Meng Zhan, Chen Qing, Li Hongbin, See Chan Hwang
School of Electrical and Electronic Engineering, Huazhong University of Science and Technology, Wuhan 430074, China.
School of Engineering and The Built Environment, Edinburgh Napier University, Edinburgh, United Kingdom.
Rev Sci Instrum. 2020 Jan 1;91(1):014705. doi: 10.1063/1.5123438.
The internal insulation condition of capacitor voltage transformers (CVTs) is a key influence factor that affects their measurement performance and safe operation. However, the internal insulation would age along with long-time operation and degrade due to environmental factors, and once the insulation degradation grows, serious damage and even explosion may happen in CVTs; hence, it is necessary to monitor the internal insulation condition of CVTs, and the fault type and fault degree need to be identified. In this paper, a data-driven internal insulation condition identification method for CVTs is proposed.
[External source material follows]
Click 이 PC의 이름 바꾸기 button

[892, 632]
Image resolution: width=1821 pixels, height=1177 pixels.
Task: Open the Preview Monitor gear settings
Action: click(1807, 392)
Both the amplitude and phase of the output voltage of CVTs are collected, and then, recognition models based on the combination of the output voltages and distribution topology of CVTs in substations are built. A possibilistic fuzzy clustering method is used to monitor the internal insulation condition of CVTs, and different types and different degrees of insulation faults could be identified effectively. Finally, the proposed method is verified in several cases; not only the preset typical faults in the method could be identified effectively but also the faults beyond the preset faults could be diagnosed.